Directly Fine-Tuning Diffusion Models on Differentiable Rewards

Authors: Kevin Clark, Paul Vicol, Kevin Swersky, David J Fleet

What

This paper introduces DRaFT, a family of methods for efficiently fine-tuning diffusion models to maximize differentiable reward functions, such as human preference scores, through backpropagation through the sampling process, leading to improved generation quality.

Why

This paper is important because it offers a more efficient and scalable alternative to reinforcement learning for aligning diffusion model outputs with human preferences or other complex objectives, which is crucial for deploying these models in real-world applications.

How

The authors propose DRaFT, which backpropagates reward gradients through the sampling chain, using LoRA and gradient checkpointing for efficiency. They introduce two variants: DRaFT-K, truncating backpropagation to the last K steps, and DRaFT-LV, reducing gradient variance for K=1. They evaluate their methods on Stable Diffusion 1.4 using various reward functions, including aesthetic scores, human preferences (PickScore, HPSv2), and tasks like image compressibility and adversarial example generation.

Result

DRaFT significantly outperforms RL methods in sample efficiency for maximizing aesthetic scores. DRaFT-LV achieves the best reward value on the HPSv2 benchmark, learning faster than other methods. The authors demonstrate the effectiveness of DRaFT on various tasks like generating compressible/incompressible images, manipulating object presence using object detectors, and creating adversarial examples. They also show that LoRA scaling allows for controlling the strength of fine-tuning and combining models trained with different rewards.

LF

The paper acknowledges the issue of reward hacking, where models exploit reward function limitations. Future work could explore addressing reward hacking and developing more robust reward functions. The authors also point to improving text alignment using powerful image captioning models as a potential research direction.

Abstract

We present Direct Reward Fine-Tuning (DRaFT), a simple and effective method for fine-tuning diffusion models to maximize differentiable reward functions, such as scores from human preference models. We first show that it is possible to backpropagate the reward function gradient through the full sampling procedure, and that doing so achieves strong performance on a variety of rewards, outperforming reinforcement learning-based approaches.

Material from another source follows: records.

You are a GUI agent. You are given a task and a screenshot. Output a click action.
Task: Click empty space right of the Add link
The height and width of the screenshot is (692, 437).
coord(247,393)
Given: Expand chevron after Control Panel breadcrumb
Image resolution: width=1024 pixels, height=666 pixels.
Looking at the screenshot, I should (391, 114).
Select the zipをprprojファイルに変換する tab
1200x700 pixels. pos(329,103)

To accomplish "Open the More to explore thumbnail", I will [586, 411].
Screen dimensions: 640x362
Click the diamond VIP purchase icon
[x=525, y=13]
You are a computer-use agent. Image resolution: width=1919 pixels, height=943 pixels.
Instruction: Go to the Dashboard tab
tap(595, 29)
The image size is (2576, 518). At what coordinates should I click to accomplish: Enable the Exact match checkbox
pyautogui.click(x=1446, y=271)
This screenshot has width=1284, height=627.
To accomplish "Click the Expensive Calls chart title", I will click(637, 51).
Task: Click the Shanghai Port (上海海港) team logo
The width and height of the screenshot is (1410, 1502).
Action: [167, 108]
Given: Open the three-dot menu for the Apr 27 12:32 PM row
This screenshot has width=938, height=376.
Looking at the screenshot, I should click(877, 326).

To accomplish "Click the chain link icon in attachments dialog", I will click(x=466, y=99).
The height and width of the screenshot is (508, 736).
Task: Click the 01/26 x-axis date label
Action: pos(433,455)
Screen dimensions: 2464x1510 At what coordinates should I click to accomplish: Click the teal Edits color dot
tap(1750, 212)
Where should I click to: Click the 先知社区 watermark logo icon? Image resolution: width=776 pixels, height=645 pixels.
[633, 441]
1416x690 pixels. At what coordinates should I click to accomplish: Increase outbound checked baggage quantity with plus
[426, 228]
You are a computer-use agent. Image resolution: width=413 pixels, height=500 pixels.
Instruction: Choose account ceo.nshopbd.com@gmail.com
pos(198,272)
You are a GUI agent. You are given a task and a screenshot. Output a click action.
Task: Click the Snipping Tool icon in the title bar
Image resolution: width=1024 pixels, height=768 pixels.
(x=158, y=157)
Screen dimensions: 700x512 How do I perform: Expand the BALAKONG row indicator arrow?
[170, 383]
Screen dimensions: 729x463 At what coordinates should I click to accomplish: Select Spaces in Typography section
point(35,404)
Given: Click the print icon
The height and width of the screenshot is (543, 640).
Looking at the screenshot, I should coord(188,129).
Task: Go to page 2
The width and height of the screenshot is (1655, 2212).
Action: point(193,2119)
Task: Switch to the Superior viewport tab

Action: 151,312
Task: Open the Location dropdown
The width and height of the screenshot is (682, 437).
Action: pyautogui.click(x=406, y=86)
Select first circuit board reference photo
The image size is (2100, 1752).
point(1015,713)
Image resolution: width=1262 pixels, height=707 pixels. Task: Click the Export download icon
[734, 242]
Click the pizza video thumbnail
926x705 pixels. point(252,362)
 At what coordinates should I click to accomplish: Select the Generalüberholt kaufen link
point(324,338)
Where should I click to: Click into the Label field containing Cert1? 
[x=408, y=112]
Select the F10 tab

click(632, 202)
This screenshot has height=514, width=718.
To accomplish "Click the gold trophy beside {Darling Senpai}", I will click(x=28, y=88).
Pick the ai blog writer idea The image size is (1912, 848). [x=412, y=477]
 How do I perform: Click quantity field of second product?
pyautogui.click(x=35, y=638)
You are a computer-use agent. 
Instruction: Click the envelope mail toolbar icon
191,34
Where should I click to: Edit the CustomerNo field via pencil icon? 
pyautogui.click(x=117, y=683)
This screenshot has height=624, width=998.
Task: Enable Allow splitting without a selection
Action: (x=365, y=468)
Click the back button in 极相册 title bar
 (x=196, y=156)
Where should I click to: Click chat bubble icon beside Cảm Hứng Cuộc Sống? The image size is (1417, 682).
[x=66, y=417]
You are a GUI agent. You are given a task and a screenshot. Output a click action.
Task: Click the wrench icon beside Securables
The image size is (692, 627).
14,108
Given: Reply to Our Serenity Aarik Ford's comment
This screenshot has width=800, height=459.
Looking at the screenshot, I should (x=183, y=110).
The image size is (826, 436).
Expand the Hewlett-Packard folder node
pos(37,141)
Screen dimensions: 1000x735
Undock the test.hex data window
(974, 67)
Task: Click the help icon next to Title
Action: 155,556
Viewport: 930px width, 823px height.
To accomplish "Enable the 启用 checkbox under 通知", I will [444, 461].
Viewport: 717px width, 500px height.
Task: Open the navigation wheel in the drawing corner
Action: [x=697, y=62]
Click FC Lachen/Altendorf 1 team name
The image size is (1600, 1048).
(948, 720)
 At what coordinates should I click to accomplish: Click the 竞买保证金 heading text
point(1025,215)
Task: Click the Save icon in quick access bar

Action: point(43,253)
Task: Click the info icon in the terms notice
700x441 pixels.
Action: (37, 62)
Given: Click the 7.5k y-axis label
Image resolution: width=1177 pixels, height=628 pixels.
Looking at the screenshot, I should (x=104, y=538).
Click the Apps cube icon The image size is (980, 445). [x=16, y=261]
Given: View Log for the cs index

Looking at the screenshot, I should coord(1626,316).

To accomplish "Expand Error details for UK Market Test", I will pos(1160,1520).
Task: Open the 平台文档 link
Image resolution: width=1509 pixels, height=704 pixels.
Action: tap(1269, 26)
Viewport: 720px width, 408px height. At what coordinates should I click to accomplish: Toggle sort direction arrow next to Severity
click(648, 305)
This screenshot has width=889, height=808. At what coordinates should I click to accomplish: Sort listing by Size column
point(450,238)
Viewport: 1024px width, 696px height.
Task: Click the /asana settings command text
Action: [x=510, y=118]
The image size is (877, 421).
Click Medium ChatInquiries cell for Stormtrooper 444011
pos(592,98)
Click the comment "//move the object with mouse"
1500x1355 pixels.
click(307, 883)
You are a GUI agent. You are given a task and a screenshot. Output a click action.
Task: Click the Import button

We then propose more efficient variants of DRaFT: DRaFT-K, which truncates backpropagation to only the last K steps of sampling, and DRaFT-LV, which obtains lower-variance gradient estimates for the case when K=1. We show that our methods work well for a variety of reward functions and can be used to substantially improve the aesthetic quality of images generated by Stable Diffusion 1.4. Finally, we draw connections between our approach and prior work, providing a unifying perspective on the design space of gradient-based fine-tuning algorithms.